Mereka tiba di kawasan pesisir Jakarta, di mana gedung-gedung pencakar langit berdiri di kejauhan, menghadap teluk yang dipenuhi perahu nelayan kecil dan kapal-kapal besar. Kontras antara modernitas dan tradisi begitu mencolok di sini—kota megalopolitan yang masih mempertahankan cara-cara lama mencari penghidupan.
"Kampung Laut," jelas Rahmat, menunjuk ke arah perkampungan di atas air—rumah-rumah panggung sederhana yang dibangun di atas tiang-tiang kayu. "Komunitas nelayan yang telah ada selama beberapa generasi. Tapi sekarang mereka menghadapi ancaman ganda—reklamasi teluk untuk pengembangan properti mewah dan kenaikan permukaan laut akibat perubahan iklim."
Ia mengangkat kameranya, mengambil beberapa foto perkampungan dengan latar belakang gedung-gedung tinggi.
"Juxtaposition sempurna—masa lalu dan masa depan Jakarta, berhadapan langsung dan saling mengancam."
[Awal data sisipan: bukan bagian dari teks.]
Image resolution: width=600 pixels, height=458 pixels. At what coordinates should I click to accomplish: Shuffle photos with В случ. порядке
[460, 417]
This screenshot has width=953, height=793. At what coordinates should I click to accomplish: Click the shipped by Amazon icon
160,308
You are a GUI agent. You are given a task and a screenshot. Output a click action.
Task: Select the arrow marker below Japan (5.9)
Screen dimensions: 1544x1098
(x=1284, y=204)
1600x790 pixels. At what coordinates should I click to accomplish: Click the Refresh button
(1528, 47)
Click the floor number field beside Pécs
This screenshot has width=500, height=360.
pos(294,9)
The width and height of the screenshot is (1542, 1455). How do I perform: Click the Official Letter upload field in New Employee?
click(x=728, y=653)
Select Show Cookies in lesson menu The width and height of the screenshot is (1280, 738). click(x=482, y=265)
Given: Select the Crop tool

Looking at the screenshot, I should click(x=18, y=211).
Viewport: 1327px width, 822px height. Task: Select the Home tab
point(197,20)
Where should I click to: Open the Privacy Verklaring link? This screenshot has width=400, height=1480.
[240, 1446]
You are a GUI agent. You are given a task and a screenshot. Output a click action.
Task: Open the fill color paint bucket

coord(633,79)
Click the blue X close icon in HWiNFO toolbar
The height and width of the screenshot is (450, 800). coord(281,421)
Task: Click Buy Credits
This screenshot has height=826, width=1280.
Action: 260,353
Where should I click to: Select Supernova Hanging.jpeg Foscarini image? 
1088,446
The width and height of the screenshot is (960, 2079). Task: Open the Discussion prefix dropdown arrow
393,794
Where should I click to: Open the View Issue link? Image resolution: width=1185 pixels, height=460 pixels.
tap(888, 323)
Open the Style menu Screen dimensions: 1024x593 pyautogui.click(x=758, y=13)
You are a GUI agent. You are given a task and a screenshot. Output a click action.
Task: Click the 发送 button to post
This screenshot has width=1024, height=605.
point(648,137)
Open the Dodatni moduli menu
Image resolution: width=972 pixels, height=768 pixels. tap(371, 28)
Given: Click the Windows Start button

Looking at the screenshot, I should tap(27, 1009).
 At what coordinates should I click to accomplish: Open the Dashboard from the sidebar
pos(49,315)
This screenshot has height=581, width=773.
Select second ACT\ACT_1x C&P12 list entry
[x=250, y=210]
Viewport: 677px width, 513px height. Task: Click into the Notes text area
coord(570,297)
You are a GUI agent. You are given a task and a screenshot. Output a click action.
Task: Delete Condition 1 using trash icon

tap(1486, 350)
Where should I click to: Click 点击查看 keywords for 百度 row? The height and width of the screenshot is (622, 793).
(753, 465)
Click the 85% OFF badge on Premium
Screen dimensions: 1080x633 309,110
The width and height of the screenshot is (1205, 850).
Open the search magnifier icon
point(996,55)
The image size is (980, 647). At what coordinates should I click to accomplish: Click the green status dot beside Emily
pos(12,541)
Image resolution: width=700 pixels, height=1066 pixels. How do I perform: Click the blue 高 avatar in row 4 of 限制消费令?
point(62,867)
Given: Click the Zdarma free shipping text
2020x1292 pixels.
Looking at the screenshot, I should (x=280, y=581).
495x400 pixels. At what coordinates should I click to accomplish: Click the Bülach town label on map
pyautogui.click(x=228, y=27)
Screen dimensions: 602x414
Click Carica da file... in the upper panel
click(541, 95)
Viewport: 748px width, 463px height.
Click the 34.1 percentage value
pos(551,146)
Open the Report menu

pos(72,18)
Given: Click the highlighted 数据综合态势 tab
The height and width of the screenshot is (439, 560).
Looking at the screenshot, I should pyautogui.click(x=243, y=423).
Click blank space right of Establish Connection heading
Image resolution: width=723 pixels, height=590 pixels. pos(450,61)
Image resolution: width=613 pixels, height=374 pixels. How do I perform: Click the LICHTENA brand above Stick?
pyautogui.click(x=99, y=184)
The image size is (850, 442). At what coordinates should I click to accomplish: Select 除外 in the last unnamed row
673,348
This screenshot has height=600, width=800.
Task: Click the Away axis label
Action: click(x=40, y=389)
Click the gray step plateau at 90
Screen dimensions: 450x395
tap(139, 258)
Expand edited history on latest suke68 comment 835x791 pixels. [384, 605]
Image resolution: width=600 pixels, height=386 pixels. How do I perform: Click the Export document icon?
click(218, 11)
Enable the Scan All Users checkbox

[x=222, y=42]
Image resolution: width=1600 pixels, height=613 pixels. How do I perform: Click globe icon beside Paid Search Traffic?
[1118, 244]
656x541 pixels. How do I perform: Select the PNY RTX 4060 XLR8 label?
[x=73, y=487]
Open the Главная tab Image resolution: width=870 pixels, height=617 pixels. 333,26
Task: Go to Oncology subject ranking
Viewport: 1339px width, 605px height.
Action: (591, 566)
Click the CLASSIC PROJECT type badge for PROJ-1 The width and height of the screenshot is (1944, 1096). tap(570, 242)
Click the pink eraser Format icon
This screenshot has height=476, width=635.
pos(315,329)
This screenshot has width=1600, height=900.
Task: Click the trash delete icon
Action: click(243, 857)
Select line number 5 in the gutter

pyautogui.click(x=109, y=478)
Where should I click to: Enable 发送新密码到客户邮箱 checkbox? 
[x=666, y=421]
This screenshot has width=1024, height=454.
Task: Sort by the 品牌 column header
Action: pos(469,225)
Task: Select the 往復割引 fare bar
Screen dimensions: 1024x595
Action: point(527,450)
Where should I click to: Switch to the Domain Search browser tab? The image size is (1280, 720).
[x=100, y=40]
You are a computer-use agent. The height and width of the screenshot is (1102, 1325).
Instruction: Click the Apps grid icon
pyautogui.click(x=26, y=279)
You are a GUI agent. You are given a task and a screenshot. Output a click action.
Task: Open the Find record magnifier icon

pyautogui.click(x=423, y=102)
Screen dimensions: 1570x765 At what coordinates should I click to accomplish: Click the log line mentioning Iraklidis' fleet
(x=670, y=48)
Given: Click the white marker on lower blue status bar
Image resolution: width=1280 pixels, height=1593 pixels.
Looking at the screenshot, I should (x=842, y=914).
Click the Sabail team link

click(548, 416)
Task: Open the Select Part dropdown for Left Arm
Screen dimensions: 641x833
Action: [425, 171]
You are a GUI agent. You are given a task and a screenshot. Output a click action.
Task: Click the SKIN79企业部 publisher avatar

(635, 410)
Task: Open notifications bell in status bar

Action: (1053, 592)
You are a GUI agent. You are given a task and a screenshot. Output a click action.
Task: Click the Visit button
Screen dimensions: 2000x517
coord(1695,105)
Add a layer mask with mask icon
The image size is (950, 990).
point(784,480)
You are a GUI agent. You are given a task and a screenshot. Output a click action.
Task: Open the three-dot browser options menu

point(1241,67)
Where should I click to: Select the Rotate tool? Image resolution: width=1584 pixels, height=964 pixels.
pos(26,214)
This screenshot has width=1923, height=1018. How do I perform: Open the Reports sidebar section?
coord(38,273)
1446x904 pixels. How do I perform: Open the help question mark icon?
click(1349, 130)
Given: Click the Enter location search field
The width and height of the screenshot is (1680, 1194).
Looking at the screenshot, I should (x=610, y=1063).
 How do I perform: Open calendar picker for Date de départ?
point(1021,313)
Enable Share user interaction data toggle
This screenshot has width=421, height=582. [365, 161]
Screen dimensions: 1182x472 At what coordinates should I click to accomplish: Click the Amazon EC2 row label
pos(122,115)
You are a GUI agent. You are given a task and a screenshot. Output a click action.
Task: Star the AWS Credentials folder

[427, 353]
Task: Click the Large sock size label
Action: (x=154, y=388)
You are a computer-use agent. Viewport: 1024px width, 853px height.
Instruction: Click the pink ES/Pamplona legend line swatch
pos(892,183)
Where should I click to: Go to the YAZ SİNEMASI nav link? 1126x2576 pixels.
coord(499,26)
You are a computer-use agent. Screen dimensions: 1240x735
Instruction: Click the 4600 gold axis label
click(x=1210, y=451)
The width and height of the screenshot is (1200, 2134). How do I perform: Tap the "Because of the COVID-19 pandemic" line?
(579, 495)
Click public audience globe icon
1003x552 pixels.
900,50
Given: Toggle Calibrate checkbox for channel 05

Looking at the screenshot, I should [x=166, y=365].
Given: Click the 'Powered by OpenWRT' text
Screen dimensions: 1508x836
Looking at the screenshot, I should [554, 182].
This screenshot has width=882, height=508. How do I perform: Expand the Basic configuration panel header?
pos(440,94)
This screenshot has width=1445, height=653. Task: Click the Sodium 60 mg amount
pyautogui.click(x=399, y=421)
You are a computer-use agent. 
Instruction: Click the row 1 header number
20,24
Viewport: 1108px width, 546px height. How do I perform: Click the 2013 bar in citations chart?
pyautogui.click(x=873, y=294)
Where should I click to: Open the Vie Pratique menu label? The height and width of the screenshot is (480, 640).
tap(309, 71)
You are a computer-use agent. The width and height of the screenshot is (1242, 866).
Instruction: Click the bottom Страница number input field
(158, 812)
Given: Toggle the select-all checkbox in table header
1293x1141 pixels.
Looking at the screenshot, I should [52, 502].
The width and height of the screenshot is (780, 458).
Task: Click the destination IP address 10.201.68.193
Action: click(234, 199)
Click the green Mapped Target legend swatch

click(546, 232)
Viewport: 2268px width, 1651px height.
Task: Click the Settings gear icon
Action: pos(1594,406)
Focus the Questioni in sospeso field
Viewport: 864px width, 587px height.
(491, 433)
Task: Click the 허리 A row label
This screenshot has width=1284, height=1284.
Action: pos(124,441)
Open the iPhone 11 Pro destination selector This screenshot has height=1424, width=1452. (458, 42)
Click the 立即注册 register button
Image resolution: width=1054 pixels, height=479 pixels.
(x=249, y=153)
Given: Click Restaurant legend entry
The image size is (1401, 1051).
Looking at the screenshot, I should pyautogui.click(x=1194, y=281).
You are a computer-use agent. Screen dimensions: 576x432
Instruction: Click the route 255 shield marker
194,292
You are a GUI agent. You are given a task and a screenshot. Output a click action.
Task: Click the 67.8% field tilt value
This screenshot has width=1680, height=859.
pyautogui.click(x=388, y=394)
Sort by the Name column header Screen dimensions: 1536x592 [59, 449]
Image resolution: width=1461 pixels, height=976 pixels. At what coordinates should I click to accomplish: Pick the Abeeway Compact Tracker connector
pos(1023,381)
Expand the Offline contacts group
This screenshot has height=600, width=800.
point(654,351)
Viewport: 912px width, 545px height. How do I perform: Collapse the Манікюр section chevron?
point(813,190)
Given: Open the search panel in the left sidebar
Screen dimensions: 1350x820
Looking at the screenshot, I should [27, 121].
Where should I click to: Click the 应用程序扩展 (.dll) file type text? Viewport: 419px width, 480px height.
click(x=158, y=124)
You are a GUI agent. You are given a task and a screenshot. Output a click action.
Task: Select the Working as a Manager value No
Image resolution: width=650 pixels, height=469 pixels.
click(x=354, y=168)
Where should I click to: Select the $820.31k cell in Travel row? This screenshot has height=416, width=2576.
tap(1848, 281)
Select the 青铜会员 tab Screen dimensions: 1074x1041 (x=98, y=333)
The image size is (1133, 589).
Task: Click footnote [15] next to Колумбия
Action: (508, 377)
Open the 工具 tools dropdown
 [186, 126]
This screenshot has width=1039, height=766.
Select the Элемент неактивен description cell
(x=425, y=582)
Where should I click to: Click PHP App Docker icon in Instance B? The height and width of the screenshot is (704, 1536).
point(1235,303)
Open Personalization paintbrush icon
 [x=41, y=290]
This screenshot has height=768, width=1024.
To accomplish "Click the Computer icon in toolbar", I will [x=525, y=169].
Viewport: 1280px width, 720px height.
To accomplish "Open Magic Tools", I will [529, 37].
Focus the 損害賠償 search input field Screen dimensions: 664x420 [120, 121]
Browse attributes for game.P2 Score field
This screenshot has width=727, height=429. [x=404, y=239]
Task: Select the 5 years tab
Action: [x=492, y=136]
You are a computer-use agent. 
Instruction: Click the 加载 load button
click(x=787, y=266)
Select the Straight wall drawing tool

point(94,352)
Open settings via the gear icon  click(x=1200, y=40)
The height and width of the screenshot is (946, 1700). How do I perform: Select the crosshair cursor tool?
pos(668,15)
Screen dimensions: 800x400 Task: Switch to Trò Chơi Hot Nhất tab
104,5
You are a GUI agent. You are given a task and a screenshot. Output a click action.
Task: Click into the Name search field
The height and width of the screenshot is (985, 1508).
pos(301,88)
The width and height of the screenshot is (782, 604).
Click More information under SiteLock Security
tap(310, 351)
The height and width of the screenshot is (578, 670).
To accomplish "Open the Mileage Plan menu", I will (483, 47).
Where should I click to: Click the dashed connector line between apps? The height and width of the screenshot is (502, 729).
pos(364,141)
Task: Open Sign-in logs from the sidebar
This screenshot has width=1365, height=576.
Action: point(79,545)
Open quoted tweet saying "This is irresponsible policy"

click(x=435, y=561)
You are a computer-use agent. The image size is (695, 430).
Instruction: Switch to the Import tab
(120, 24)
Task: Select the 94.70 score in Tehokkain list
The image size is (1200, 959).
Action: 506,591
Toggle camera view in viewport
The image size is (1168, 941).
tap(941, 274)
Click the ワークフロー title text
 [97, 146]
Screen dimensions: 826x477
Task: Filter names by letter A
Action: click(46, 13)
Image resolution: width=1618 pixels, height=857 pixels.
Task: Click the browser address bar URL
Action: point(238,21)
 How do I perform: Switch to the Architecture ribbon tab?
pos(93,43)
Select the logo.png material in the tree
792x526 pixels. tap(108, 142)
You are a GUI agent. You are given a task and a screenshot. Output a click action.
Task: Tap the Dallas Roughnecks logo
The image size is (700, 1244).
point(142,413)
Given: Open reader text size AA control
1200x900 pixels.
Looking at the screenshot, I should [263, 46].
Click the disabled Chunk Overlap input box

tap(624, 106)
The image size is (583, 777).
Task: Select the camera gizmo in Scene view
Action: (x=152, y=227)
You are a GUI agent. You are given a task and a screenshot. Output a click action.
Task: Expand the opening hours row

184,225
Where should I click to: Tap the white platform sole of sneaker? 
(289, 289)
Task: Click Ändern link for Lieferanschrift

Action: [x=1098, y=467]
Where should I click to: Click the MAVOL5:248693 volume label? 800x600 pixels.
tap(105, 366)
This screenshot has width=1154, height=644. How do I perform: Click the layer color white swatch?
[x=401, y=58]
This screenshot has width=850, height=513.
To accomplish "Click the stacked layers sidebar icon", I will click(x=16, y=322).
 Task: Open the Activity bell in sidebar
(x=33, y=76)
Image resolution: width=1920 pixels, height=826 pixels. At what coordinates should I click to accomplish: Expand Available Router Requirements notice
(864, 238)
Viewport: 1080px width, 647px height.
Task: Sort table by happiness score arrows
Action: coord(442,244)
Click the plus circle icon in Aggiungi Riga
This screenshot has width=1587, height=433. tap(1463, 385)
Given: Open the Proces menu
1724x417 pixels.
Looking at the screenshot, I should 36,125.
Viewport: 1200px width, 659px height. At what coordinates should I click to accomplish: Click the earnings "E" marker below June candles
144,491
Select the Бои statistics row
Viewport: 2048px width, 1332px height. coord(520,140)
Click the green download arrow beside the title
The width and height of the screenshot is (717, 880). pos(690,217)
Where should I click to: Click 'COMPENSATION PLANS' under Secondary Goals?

Lea mengamati perkampungan itu dengan mata peneliti, melihat bagaimana rumah-rumah panggung dibangun dengan mempertimbangkan pasang surut air laut, bagaimana kanal-kanal kecil berfungsi sebagai jalan.
"Adaptasi," gumamnya. "Mereka telah beradaptasi dengan lingkungan pesisir selama berabad-abad."
"Tepat," jawab Rahmat mengangguk bersemangat. "Tapi ada batas seberapa jauh adaptasi tradisional bisa bertahan menghadapi perubahan yang begitu cepat. Itulah mengapa penelitianmu begitu penting—untuk memahami seberapa cepat perubahan itu terjadi, agar kita bisa membantu komunitas ini mempersiapkan diri."
Mereka berjalan di sepanjang dermaga kayu, Rahmat berhenti sesekali untuk berbicara dengan nelayan dalam bahasa Indonesia. Ia tampak sangat natural di sini—berinteraksi dengan penduduk lokal, tertawa bersama mereka, dan mendengarkan cerita mereka dengan penuh perhatian.
Lea menemukan dirinya terpesona oleh kemampuan Rahmat untuk menjalin koneksi dengan orang-orang yang baru ditemuinya. Ia sendiri selalu merasa canggung dalam situasi sosial, lebih nyaman dengan data dan teori daripada percakapan santai.
"Pak Hasan ini," ujar Rahmat kembali padanya, menunjuk ke seorang nelayan tua dengan kulit gelap dan keriput. "Sudah menjadi nelayan selama lima puluh tahun. Dia bilang dalam tiga puluh tahun terakhir, ia harus berlayar dua kali lebih jauh untuk mendapatkan tangkapan yang sama."
Lea mengangguk pada pria tua itu, yang tersenyum ramah padanya.
"Tanya dia," kata Lea pada Rahmat. "Apakah ia juga merasakan perubahan pada arus laut dan suhu air?"
Rahmat menerjemahkan pertanyaan itu. Pak Hasan mengangguk penuh semangat, lalu menjawab panjang lebar dalam bahasa Indonesia.
"Dia bilang arus menjadi tidak terprediksi," terjemah Rahmat. "Dulu mereka bisa mengandalkan arus musiman untuk menentukan kapan dan di mana menangkap ikan tertentu. Sekarang polanya berubah-ubah. Dan air terasa lebih hangat—ikan-ikan tertentu yang dulu melimpah sekarang sulit ditemukan di perairan dekat, mereka harus berlayar ke perairan yang lebih dingin jauh di selatan."
Lea merasakan gairah penelitian bangkit dalam dirinya. Ini adalah konfirmasi anekdotal yang mendukung hipotesisnya tentang perubahan arus laut.
"Bisakah kau tanyakan sejak kapan tepatnya ia mulai merasakan perubahan signifikan ini?"